For most of the past decade, California's net energy metering program — NEM 2.0 — gave homeowners a compelling financial case for rooftop solar. Under NEM 2.0, customers who installed solar panels could sell excess electricity back to the grid at or near the retail rate. For a Manteca family with a south-facing roof, high summer cooling loads, and a PG&E bill that could easily top $300 a month, the math was favorable: the investment paid off in seven to nine years, after which the system essentially generated free power for its remaining 15-year useful life. Thousands of Central Valley households made that calculation and signed contracts. Then the rules changed.
In April 2023, the California Public Utilities Commission approved NEM 3.0, also known as the Net Billing Tariff. Under the new structure, the compensation rate for excess solar electricity exported to the grid dropped by roughly 75 percent for most residential customers. Where NEM 2.0 customers in PG&E territory received around 30 cents per kilowatt-hour for their exported power, NEM 3.0 customers receive export rates that average closer to 5 to 8 cents — a rate set based on the utility's avoided cost rather than the retail price of electricity. The shift was the most significant change to California's residential solar incentive structure since the program began.
What Changed and When
Existing customers who had solar systems installed under NEM 2.0 were grandfathered into the old structure for 20 years from their original interconnection date — a protection that the CPUC included after fierce advocacy from solar industry groups and consumer advocates. But homeowners who installed systems after April 2023, or who are considering solar now, face a fundamentally different financial picture.
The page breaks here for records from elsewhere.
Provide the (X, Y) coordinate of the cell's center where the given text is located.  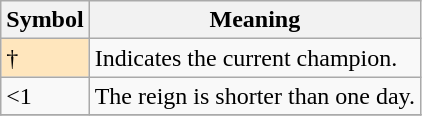
Meaning (254, 20)
<1 (45, 96)
Symbol (45, 20)
The reign is shorter than one day. (254, 96)
† (45, 58)
Indicates the current champion. (254, 58)
Detect which cell encompasses the target text, then output its [x, y] center coordinate. 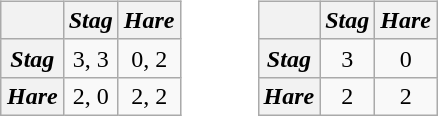
0, 2 [149, 58]
3 [348, 58]
3, 3 [90, 58]
0 [406, 58]
2, 2 [149, 96]
2, 0 [90, 96]
From the cell containing the given text, extract its center point as [x, y] coordinate. 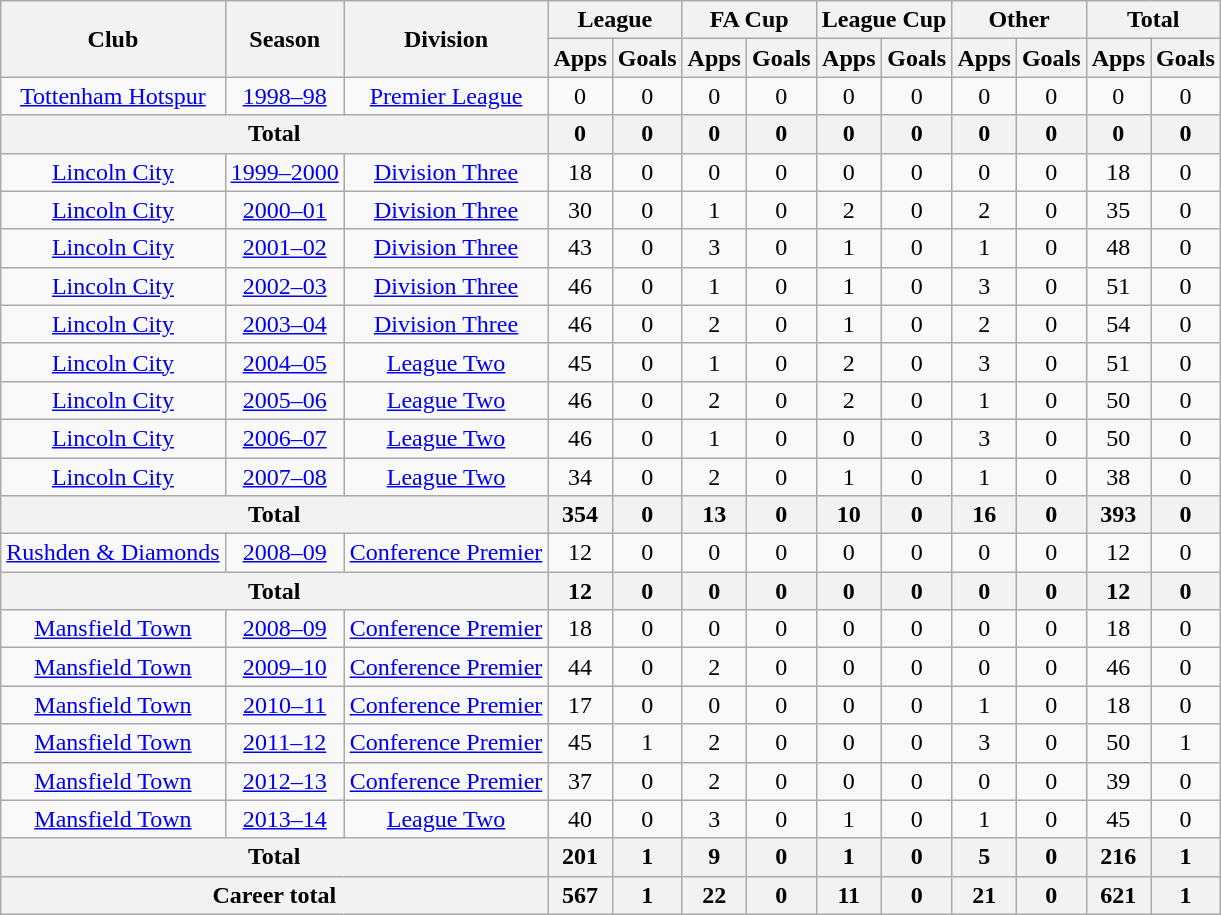
2006–07 [284, 438]
2010–11 [284, 705]
League [615, 20]
2003–04 [284, 324]
2011–12 [284, 743]
44 [580, 667]
Tottenham Hotspur [113, 96]
1999–2000 [284, 172]
43 [580, 248]
13 [714, 515]
54 [1118, 324]
40 [580, 819]
Other [1019, 20]
621 [1118, 895]
567 [580, 895]
11 [848, 895]
35 [1118, 210]
2007–08 [284, 477]
Rushden & Diamonds [113, 553]
17 [580, 705]
354 [580, 515]
1998–98 [284, 96]
Career total [274, 895]
393 [1118, 515]
38 [1118, 477]
2005–06 [284, 400]
10 [848, 515]
Season [284, 39]
2000–01 [284, 210]
39 [1118, 781]
34 [580, 477]
FA Cup [749, 20]
9 [714, 857]
5 [984, 857]
2002–03 [284, 286]
22 [714, 895]
2013–14 [284, 819]
30 [580, 210]
Premier League [446, 96]
League Cup [884, 20]
2004–05 [284, 362]
2009–10 [284, 667]
48 [1118, 248]
2012–13 [284, 781]
216 [1118, 857]
2001–02 [284, 248]
37 [580, 781]
Division [446, 39]
16 [984, 515]
21 [984, 895]
Club [113, 39]
201 [580, 857]
Pinpoint the cell where the given text exists, returning its (x, y) midpoint coordinate. 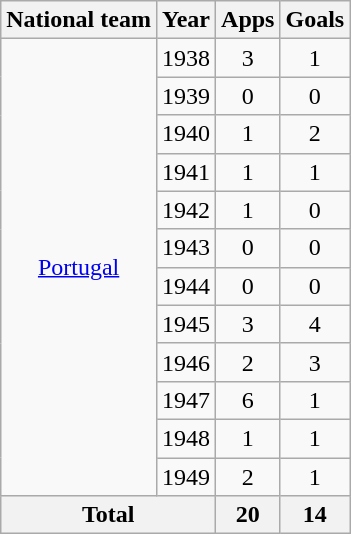
Total (108, 515)
1939 (186, 96)
1938 (186, 58)
1947 (186, 400)
14 (315, 515)
Goals (315, 20)
1942 (186, 210)
1946 (186, 362)
20 (248, 515)
Apps (248, 20)
1948 (186, 438)
Portugal (79, 268)
1940 (186, 134)
1945 (186, 324)
4 (315, 324)
National team (79, 20)
6 (248, 400)
1941 (186, 172)
1949 (186, 477)
1944 (186, 286)
1943 (186, 248)
Year (186, 20)
From the cell containing the given text, extract its center point as [X, Y] coordinate. 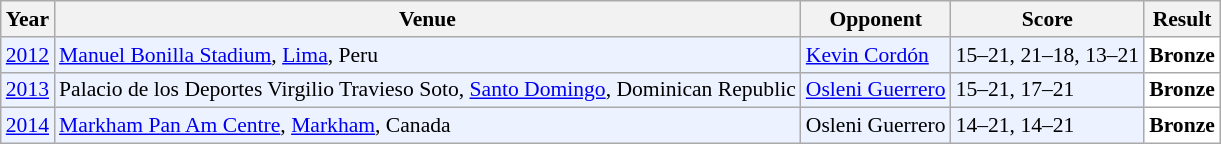
Venue [428, 19]
Markham Pan Am Centre, Markham, Canada [428, 126]
Result [1182, 19]
2013 [28, 90]
15–21, 17–21 [1048, 90]
Opponent [876, 19]
Kevin Cordón [876, 55]
14–21, 14–21 [1048, 126]
15–21, 21–18, 13–21 [1048, 55]
Year [28, 19]
2014 [28, 126]
2012 [28, 55]
Manuel Bonilla Stadium, Lima, Peru [428, 55]
Palacio de los Deportes Virgilio Travieso Soto, Santo Domingo, Dominican Republic [428, 90]
Score [1048, 19]
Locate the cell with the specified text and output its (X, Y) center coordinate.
The payback period under NEM 3.0 for a typical Manteca home — depending on system size, usage patterns, and financing terms — has stretched to 11 to 14 years in many estimates reviewed by DFP. That lengthened payback significantly changes the risk calculation for households considering a 25-year system investment.
Local solar installers serving the Manteca, Stockton, and Modesto markets say the policy change hit their business hard in the months immediately following implementation. Several companies reported a sharp decline in new residential contracts in late 2023. The sales pitch that had worked reliably for years — "eliminate your PG&E bill" — became more complicated to deliver. Companies that had built their pitch around fast payback periods had to retrain sales staff and rebuild their financial modeling. Some shifted focus toward solar-plus-battery systems, which perform better under NEM 3.0 because they allow homeowners to store power for self-consumption rather than export it to the grid at low rates. Battery storage adds $10,000 to $15,000 to a typical residential installation.
For the Central Valley's broader climate goals, the NEM 3.0 transition raises real questions. The Valley's combination of abundant sunshine, high air conditioning loads, and a large stock of single-family homes with suitable rooftops had made it one of the most attractive regions in the state for residential solar deployment. Advocates had pointed to rooftop solar as a tool for reducing both household energy costs and the region's heavy dependence on natural gas for summer peak power. If the economic incentive that drove adoption has been significantly weakened, those climate and equity goals may take longer to achieve. For Valley families who stretched to afford a solar installation under the old rules, the transition is not an abstraction — it's a line item in a household budget that no longer pencils out the same way it did when they signed.
"The incentive that made solar make sense for a lot of Valley families just got a lot smaller."